• Task goal
In the data, find the word "computer" and copy out every line that has it.

--- Data records ---

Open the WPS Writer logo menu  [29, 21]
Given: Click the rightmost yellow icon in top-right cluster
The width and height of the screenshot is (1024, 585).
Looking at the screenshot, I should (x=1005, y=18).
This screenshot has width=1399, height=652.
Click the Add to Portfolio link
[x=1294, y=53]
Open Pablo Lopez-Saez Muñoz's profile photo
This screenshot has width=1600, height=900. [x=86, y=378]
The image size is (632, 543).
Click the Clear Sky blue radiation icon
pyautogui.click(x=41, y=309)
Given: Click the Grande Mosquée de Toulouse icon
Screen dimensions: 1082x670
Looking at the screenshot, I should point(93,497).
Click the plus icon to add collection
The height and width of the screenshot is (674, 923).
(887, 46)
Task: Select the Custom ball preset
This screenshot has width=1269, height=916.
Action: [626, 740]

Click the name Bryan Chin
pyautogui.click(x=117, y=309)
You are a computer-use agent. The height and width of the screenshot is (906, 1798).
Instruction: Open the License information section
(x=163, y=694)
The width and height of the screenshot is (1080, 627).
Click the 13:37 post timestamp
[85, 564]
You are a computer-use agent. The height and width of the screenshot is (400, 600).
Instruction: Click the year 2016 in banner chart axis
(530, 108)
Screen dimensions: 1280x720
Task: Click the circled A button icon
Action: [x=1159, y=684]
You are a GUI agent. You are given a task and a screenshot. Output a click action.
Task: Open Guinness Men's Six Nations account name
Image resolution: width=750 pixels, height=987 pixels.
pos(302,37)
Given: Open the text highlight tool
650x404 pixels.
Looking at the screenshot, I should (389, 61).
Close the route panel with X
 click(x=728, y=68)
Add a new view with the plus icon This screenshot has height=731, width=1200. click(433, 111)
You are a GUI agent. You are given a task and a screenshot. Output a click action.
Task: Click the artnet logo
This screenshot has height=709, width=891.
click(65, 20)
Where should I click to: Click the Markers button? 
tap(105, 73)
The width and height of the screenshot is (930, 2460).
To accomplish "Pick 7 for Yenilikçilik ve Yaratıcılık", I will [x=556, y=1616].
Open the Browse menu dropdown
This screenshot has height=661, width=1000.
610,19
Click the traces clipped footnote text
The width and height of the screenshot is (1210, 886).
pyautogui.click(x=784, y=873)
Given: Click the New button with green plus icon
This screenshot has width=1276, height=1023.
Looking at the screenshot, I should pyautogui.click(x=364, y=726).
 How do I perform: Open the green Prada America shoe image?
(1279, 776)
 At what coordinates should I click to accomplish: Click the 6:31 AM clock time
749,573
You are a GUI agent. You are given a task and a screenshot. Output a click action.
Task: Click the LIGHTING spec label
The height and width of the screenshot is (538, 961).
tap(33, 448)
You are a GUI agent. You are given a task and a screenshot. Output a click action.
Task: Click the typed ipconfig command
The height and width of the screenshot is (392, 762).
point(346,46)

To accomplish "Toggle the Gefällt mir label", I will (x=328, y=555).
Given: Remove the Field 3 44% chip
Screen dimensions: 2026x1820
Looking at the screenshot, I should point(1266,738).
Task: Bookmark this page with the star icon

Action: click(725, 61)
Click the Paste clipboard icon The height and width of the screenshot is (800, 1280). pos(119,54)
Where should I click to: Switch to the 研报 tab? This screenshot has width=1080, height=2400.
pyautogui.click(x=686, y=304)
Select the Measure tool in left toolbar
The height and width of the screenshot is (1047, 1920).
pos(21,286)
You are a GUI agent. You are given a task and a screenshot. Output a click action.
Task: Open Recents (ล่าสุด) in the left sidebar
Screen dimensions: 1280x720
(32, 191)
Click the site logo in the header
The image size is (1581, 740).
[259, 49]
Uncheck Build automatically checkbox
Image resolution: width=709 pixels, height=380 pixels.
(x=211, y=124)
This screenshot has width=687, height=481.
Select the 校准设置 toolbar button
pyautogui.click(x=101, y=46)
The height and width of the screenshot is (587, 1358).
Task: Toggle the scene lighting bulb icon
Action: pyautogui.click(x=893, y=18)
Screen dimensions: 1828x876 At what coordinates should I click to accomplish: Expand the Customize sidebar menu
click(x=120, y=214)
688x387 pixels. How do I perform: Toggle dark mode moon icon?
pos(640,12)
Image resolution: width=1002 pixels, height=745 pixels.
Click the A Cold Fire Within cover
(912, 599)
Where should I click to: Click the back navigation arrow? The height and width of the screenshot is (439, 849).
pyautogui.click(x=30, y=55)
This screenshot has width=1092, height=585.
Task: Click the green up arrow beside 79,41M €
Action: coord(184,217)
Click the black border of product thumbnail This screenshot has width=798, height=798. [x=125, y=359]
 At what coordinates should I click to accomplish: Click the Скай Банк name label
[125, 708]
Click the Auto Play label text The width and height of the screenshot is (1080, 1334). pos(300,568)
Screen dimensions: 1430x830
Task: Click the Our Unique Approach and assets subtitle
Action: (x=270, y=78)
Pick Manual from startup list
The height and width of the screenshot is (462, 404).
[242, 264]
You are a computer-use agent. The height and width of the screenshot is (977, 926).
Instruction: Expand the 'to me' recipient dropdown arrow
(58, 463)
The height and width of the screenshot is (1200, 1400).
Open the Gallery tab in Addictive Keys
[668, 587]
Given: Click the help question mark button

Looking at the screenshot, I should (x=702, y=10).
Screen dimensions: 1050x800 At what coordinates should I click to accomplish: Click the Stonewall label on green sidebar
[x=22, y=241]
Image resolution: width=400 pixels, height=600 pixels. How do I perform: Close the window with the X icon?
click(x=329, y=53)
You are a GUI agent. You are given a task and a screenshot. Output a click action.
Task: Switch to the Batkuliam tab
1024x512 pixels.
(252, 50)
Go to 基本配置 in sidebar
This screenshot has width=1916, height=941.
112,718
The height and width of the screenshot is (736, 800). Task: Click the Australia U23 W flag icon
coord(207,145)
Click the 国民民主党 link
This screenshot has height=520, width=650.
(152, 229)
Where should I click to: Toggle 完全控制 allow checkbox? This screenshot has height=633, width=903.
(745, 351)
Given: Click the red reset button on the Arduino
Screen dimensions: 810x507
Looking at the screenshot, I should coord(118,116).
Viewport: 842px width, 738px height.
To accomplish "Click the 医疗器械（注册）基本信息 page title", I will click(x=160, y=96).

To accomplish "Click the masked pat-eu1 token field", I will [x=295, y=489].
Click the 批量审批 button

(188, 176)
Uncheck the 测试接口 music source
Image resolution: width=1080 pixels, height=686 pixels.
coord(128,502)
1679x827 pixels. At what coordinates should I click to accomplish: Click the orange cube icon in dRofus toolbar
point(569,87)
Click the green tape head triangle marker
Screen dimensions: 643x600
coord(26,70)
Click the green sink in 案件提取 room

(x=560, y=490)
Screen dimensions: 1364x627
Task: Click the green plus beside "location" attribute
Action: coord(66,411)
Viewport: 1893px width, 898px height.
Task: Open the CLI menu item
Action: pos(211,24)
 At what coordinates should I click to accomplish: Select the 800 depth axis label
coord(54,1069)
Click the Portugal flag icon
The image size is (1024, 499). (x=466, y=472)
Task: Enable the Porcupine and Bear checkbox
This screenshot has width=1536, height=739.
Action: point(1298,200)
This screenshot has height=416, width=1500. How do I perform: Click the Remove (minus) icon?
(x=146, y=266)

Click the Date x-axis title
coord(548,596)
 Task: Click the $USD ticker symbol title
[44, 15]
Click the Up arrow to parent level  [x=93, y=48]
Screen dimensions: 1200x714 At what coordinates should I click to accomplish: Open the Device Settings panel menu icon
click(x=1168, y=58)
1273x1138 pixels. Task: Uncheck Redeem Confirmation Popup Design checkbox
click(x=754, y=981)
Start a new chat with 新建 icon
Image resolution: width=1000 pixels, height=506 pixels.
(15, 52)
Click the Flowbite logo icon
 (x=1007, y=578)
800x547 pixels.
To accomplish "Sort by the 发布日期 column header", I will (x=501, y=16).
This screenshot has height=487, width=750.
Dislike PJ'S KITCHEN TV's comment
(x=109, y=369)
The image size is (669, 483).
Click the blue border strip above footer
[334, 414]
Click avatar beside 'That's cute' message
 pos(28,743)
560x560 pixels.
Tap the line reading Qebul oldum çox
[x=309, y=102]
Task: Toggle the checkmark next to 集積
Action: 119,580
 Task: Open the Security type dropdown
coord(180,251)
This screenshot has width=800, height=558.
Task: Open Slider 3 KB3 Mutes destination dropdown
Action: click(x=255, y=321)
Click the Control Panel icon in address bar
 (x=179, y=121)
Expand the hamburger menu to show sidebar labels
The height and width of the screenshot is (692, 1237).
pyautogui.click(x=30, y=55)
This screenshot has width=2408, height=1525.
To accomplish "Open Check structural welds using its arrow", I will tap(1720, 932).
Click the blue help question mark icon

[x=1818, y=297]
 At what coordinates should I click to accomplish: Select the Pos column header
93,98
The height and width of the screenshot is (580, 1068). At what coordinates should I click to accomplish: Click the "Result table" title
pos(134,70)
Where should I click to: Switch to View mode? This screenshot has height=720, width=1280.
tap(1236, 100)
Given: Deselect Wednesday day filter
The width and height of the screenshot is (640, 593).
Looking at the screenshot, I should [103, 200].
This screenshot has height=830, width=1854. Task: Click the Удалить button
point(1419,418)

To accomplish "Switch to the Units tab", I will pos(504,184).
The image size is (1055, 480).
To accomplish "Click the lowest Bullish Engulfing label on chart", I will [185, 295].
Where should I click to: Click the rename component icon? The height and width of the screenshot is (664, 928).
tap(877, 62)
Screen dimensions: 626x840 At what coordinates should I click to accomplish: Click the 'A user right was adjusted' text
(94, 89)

---

• Result
You are a computer-use agent. The height and width of the screenshot is (906, 1798).
You are a computer-use agent. The height and width of the screenshot is (400, 600).
You are a computer-use agent. The height and width of the screenshot is (977, 926).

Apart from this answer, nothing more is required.